Introducing ZIP Foundation
Tuesday 04. July 2017 16:28:30 UTC+02:00 -
The Cocoa developer community already provides several useful and well-maintained ZIP libraries. But while working on my next app, I realized that I have some requirements that were not met by the existing libraries I found. So I set out to create my own with the following design goals in mind:
- High performance
- Random access to specific entries within an archive
- Deterministic memory consumption
- Stream based API to read from or write to archives
- Low-maintainance package dependencies (ideally the ZIP library should not pull in any 3rd party code at all)
- Usable on the server (Linux)
I recently open sourced my results on GitHub. The project is called ZIP Foundation and it is a Swift framework to create, read and update ZIP archive files. It uses Apple's libcompression to handle de- and encoding of compressed archives.
Unlike most other Cocoa ZIP framework authors, I decided against wrapping an existing C implementation (like the excellent
minizip
) and implemented the
ZIP specification
by myself. By doing that, I learned a lot about the format, which later allowed me to write a minimal and modern implementation of the specification.
Writing everything from scratch also has the nice side effect that ZIP Foundation has no 3rd party dependencies and that it was relatively easy to port it to Linux.
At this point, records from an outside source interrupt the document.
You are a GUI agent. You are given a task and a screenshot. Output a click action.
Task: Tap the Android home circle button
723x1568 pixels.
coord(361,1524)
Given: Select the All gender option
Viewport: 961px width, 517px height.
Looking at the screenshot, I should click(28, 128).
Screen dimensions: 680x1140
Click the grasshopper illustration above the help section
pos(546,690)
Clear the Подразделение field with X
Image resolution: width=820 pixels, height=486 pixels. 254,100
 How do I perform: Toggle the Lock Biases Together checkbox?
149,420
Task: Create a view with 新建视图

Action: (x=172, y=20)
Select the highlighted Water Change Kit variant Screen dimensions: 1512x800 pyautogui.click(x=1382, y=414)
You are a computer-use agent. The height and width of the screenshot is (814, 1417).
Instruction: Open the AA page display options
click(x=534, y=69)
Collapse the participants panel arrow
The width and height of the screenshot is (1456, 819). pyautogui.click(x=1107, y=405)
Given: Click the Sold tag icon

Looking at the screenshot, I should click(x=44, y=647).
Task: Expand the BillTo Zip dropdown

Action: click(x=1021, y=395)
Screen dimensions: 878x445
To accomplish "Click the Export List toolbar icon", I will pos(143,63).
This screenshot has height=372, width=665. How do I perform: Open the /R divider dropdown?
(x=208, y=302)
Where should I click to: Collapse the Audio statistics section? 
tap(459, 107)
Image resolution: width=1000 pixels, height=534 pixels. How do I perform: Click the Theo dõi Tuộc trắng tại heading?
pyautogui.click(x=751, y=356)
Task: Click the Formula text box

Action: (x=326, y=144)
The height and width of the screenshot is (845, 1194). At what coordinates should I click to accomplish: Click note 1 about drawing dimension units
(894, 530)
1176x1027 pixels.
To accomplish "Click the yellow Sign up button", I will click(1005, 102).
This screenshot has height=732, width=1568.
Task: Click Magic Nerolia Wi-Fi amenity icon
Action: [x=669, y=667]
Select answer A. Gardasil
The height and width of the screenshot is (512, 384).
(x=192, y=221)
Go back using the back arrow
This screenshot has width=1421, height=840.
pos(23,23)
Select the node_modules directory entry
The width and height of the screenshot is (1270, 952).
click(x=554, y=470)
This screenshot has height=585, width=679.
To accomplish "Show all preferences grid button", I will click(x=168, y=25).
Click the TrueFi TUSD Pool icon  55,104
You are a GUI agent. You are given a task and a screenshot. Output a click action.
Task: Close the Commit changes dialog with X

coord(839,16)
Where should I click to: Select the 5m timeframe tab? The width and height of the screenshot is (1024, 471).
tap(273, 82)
Another design goal was a modern, Swift-style API. The API should provide easy to use high-level methods on one hand and fine grained low-level access to ZIP entries on the other.
The high level API is implemented as extension to FileManager
and only consists of two methods: zipItem
and unzipItem
.
It allows you to zip and unzip files and directories with a single line of code:
try fileManager.zipItem(at: sourceURL, to: destinationURL)
and
try fileManager.unzipItem(at: sourceURL, to: destinationURL)
To access individual entries, you can use the Archive
class. Archive
conforms to Sequence
and therefore supports subscripting. To access an arbitrary entry within an archive you can simply write:
guard let entry = archive["file.txt"] else {
return
}
Archive
also provides a closure-based API to access and modify ZIP files. This allows you to perform ZIP operations on-the-fly, without round trips to the file system.
To learn more about that, please refer to the
README on GitHub
or the method documentation in Xcode.
Performance
High performance was very high on my requirements list and so I designed the framework for it right from the beginning.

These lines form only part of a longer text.